La Carta docente per l’anno scolastico 2025/2026 sarà estesa anche ai supplenti con contratto fino al 30 giugno e al personale educativo, ma l’importo individuale del bonus scenderà da 500 a 383 euro annui. È quanto emerso dall’incontro tra il Ministero dell’Istruzione e del Merito e le organizzazioni sindacali che si è svolto il 5 marzo, durante il quale è stato illustrato il decreto che disciplina criteri e risorse della misura destinata alla formazione dei docenti.
L’accredito del bonus avverrà sulla piattaforma dedicata a partire da lunedì 9 marzo. Come negli anni precedenti, le somme potranno essere utilizzate per l’aggiornamento professionale e per l’acquisto di materiali e servizi legati alla formazione.
Tra le novità introdotte dal decreto figura l’estensione della Carta anche ai docenti precari con contratto fino al termine delle attività didattiche e al personale educativo. Una scelta che, secondo la UIL Scuola, rappresenta un risultato importante. «La Carta docente, aggiornata per consentire l’utilizzo del bonus anche per i servizi di trasporto, è stata estesa ai supplenti con contratto fino al 30 giugno e al personale educativo, accogliendo una precisa rivendicazione avanzata da tempo dalla UIL Scuola», ha dichiarato il segretario generale Giuseppe D’Aprile. «Si tratta di un riconoscimento importante del lavoro svolto quotidianamente da migliaia di lavoratori precari della scuola».
Il decreto introduce anche nuove modalità di utilizzo del bonus. Oltre alle tradizionali spese per libri, riviste specialistiche, corsi di formazione, master universitari e iniziative culturali, sarà ora possibile utilizzare la Carta per l’acquisto di servizi di trasporto di persone e strumenti musicali. Restano inoltre ammesse le spese per ingressi a musei, spettacoli teatrali e cinematografici, prodotti audiovisivi e attività coerenti con il Piano triennale dell’offerta formativa.
Cambiano invece le regole per l’acquisto di dispositivi tecnologici: hardware e software potranno essere acquistati solo al momento della prima erogazione del bonus e successivamente con cadenza quadriennale. In via transitoria, i docenti che hanno già percepito la Carta negli anni precedenti potranno comunque utilizzare il bonus per questi acquisti anche nell’anno scolastico 2025/2026.

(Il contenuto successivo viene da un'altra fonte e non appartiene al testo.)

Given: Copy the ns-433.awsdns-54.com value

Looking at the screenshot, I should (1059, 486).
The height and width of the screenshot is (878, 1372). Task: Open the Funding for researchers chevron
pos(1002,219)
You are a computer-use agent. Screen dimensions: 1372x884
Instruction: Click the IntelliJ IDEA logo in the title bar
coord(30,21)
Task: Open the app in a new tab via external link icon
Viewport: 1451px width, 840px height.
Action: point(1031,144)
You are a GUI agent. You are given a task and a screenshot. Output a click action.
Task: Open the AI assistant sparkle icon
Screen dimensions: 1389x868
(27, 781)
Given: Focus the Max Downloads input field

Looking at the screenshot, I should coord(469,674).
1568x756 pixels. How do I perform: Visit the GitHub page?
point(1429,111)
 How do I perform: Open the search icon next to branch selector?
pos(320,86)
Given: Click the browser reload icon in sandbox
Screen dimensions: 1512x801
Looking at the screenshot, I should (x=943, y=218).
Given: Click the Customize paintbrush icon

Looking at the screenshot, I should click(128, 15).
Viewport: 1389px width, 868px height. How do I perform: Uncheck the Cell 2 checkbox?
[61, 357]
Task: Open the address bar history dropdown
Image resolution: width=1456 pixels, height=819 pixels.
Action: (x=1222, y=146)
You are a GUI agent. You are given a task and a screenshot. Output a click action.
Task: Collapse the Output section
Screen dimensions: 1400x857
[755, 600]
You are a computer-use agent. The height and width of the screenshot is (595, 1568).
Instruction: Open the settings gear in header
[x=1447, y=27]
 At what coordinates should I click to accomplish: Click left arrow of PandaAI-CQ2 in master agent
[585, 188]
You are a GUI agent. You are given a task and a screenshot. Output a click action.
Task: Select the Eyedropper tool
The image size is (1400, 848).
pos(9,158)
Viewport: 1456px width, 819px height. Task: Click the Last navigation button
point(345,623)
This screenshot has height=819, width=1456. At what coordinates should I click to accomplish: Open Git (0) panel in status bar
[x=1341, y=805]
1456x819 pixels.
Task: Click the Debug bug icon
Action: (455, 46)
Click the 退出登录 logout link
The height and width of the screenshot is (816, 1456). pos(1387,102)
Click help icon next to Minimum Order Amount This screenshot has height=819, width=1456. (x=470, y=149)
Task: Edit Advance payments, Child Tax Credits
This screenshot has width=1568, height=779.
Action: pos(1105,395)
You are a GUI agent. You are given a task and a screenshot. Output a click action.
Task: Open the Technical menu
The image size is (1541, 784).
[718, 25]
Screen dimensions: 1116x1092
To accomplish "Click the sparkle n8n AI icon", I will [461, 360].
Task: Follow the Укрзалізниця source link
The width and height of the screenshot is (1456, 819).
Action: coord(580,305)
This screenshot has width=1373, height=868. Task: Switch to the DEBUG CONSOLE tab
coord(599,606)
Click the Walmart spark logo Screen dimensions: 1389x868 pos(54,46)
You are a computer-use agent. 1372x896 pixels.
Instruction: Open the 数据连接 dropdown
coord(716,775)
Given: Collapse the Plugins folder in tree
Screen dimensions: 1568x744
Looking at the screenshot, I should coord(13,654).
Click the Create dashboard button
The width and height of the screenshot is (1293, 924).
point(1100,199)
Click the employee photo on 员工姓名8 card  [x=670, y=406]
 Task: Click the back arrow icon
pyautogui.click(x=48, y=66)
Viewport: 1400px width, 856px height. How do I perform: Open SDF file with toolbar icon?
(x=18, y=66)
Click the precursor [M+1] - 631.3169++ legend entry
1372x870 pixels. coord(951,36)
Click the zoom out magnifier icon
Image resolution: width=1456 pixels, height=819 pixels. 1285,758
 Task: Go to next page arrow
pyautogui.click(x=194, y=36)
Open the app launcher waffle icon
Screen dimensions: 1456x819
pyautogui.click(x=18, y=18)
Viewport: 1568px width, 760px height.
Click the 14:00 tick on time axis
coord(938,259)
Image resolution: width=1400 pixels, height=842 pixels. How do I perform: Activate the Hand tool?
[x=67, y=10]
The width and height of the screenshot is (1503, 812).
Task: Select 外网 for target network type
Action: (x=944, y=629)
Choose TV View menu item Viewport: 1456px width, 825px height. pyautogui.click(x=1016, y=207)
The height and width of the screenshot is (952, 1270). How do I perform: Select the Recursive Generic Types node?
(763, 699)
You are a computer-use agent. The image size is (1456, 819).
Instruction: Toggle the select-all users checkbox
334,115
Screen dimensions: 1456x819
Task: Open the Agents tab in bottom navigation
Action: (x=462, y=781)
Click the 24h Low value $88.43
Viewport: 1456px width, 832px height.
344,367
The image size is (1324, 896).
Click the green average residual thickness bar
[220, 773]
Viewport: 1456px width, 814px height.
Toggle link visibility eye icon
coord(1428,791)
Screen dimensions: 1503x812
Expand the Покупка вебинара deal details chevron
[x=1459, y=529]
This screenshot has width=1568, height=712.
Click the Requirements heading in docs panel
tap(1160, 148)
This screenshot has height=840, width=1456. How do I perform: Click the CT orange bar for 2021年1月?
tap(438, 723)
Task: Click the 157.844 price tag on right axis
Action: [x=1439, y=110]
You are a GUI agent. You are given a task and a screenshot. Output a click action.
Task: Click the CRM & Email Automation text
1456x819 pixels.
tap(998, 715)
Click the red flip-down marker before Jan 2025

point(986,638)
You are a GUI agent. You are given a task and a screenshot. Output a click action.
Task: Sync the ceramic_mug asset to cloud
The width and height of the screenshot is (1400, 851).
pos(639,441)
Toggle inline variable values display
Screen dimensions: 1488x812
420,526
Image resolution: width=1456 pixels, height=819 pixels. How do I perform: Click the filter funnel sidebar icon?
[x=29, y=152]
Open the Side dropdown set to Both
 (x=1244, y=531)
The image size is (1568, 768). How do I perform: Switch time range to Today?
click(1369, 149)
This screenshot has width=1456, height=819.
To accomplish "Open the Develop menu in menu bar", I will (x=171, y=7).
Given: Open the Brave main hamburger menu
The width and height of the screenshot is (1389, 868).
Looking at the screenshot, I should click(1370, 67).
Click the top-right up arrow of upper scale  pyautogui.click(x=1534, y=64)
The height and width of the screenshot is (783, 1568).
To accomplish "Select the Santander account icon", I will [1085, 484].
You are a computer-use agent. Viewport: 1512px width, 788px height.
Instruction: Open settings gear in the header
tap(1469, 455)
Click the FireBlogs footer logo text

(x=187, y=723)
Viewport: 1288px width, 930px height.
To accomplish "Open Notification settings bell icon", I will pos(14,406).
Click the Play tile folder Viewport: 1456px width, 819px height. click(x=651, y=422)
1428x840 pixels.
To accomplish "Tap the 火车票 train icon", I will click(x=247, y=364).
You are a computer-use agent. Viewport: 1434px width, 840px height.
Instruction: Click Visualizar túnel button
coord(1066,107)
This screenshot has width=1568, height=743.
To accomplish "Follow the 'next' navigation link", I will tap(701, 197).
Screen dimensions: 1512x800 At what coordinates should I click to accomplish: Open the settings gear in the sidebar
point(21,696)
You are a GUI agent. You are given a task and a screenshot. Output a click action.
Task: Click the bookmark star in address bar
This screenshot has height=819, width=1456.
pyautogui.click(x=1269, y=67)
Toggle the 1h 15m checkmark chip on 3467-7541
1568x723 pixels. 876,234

Accanto alla quota individuale, il provvedimento prevede anche ulteriori risorse destinate direttamente alle scuole: 120 milioni di euro per la dotazione di strumenti digitali, come computer e tablet, e 161 milioni per attività di formazione riservate al personale docente. Le istituzioni scolastiche potranno utilizzare questi fondi per fornire dispositivi e libri in comodato d’uso e per organizzare iniziative formative decise dal Collegio dei docenti.
La UIL Scuola ha però espresso alcune riserve sul provvedimento, a partire dalla riduzione dell’importo del bonus. «Abbiamo ribadito l’importanza di reperire ulteriori risorse evitando di ridurre l’importo della Carta docente, che finora è stato pari a 500 euro annui», ha sottolineato D’Aprile.
Il sindacato ha inoltre denunciato quella che definisce una “evidente ingiustizia”: l’esclusione del personale amministrativo, tecnico e ausiliario (ATA) dalla misura. «Nel corso dell’incontro abbiamo evidenziato come permanga una evidente ingiustizia nell’esclusione del personale ATA, che rappresenta una componente essenziale della comunità scolastica», ha spiegato il segretario.
Infine, la UIL Scuola ha chiesto al Ministero indicazioni operative chiare per la gestione delle risorse assegnate agli istituti scolastici. L’obiettivo, secondo il sindacato, è evitare nuovi carichi di lavoro per le segreterie scolastiche, già alle prese con numerosi adempimenti amministrativi.
Le somme non utilizzate nell’anno scolastico 2024/2025 verranno riaccreditate insieme alle nuove risorse e potranno essere spese entro due anni, con scadenza fissata al 31 agosto, come previsto dal sistema attuale. Anche i docenti che hanno ottenuto con sentenza il riconoscimento della Carta per annualità pregresse potranno cumulare tali importi con il nuovo bonus.